"To jak czujesz swoje życie jest ważniejsze od tego jak ono wygląda." / Nitya/.
Jeden dzień, ten sam czas. A jednak inne zdjęcia. Zobaczyłam ile może być sprzeczności - w jednej chwili. Balans między światłem a mrokiem. Często nie zauważamy ile magii kryje się w naturze i w codzienności. Umieć chłonąć piękno tego świata w każdej chwili - to bardzo ważna umiejętność. Poszukać dobrego miejsca, w którym na chwilę zatrzyma się czas. Zachować światło w oczach każdego dnia , nawet kiedy dzień taki krótki i mglisty. Po wszystkich zakrętach i tysiącu błędów, których nie warto żałować - zachować moc i delikatność. I tej subtelności życzę sobie i Wam na ten zbliżający się piękny czas mikołajkowy.

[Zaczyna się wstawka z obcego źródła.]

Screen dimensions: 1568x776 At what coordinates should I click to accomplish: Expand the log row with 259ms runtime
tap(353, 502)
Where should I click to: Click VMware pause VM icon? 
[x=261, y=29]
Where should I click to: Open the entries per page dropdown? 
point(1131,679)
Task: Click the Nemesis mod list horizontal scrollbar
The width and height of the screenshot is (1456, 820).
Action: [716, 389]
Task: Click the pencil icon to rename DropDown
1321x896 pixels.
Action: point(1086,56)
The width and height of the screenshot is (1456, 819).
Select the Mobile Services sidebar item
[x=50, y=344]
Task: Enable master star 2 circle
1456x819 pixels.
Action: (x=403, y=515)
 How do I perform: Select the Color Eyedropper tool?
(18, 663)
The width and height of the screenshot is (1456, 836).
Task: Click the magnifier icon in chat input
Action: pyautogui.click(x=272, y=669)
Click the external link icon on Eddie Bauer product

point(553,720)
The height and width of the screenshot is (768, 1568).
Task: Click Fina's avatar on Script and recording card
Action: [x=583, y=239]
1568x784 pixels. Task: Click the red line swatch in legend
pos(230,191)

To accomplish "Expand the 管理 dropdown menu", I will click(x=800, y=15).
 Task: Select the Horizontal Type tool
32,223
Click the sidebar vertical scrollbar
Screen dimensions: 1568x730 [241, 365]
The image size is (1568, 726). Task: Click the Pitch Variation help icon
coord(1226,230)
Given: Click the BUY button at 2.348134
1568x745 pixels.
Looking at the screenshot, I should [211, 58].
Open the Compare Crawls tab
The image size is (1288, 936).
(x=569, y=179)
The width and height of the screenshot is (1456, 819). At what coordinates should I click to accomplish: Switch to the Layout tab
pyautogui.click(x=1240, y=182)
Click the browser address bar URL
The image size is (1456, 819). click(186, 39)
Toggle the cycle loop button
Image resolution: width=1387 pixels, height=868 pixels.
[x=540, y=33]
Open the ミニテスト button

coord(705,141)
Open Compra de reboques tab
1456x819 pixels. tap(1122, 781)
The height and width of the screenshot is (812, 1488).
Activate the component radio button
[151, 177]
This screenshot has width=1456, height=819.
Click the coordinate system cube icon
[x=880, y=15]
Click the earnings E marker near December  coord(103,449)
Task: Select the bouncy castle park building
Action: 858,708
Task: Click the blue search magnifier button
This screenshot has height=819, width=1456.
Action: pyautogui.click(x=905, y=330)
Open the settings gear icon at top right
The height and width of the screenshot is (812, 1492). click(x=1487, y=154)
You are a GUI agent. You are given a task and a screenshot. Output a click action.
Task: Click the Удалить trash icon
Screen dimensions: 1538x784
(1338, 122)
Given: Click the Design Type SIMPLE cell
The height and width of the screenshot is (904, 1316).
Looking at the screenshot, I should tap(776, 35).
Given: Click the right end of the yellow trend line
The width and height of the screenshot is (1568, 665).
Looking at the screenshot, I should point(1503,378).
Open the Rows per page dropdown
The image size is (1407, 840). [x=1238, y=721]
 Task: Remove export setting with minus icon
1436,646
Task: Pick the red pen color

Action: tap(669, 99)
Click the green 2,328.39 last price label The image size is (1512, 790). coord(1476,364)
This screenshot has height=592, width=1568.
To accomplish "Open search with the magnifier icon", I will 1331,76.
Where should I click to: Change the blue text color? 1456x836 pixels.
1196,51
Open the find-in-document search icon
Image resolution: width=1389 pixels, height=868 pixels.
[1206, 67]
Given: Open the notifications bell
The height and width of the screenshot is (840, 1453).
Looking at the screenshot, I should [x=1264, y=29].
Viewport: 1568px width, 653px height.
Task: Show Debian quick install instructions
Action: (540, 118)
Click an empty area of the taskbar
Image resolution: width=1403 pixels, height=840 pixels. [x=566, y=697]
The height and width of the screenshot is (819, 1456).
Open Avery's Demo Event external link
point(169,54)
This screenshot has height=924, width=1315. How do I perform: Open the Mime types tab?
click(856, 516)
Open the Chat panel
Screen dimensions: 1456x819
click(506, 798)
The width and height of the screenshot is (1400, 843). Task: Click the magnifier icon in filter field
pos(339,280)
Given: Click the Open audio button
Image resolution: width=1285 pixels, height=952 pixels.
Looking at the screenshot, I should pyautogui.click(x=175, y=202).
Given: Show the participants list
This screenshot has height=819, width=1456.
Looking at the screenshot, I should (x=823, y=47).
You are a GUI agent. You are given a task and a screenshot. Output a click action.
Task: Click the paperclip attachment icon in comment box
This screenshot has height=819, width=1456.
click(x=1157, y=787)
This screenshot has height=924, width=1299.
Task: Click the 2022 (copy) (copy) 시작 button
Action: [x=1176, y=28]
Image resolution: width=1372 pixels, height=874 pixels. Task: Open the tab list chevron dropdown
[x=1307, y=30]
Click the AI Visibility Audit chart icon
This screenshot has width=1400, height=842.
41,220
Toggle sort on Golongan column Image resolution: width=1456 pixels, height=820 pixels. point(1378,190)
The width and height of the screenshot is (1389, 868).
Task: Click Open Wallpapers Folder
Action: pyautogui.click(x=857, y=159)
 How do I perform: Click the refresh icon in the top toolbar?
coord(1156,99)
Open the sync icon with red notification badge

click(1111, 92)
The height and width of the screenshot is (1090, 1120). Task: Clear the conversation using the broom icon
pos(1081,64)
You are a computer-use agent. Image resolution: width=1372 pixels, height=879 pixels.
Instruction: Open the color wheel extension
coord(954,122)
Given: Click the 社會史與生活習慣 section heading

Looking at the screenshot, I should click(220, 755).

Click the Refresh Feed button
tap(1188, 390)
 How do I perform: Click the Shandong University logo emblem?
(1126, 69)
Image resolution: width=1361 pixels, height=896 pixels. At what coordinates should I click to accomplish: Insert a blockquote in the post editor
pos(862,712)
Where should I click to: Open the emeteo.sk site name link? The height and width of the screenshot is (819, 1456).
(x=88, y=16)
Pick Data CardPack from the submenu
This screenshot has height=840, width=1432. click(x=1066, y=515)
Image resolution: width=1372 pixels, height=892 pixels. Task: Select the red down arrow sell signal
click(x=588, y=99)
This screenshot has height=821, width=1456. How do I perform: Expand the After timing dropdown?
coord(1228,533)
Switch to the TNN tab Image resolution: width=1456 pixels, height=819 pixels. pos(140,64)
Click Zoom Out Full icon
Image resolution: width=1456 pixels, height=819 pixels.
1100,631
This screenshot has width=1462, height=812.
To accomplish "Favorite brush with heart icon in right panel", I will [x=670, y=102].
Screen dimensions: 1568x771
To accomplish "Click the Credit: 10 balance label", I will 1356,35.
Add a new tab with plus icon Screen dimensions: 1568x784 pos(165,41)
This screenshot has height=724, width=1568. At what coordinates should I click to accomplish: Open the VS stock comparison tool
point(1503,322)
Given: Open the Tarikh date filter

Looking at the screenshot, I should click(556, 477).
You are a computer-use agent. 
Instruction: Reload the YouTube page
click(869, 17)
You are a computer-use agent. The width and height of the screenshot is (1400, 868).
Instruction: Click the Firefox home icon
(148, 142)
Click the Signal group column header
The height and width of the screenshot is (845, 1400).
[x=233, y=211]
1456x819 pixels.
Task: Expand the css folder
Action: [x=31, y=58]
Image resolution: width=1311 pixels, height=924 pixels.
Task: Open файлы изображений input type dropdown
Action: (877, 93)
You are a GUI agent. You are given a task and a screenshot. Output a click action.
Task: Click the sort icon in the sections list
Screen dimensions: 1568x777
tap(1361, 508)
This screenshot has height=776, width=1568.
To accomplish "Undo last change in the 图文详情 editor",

Dzisiaj na blogu ma swój debiut komplet : marynarka i szorty z firmy Zara. Lubicie takie zestawy? Ja cieszę się, że wracają do łask. Są dla mnie synonimem elegancji.Na pokazach mody święcą też trumfy białe buty. Moje kozaki są ze Stradivariusa. Torebkę z Ochnika zdobyłam z wyprzedaży za niewielką kwotę. A biżuteria to: kolczyki - Mohito, wisiorek - Anka Krystyniak, pierścionek - Lilou. I jeszcze muszę napisać, bo obiecałam, a ja zawsze dotrzymuję słowa, że o moją nową fryzurę zadbał pan Damian z zakładu fryzjerskiego Kameleon w Kłobucku.☺ Miłego tygodnia kochani. Piszcie listy do Mikołaja. Może będzie dla Was szczodry.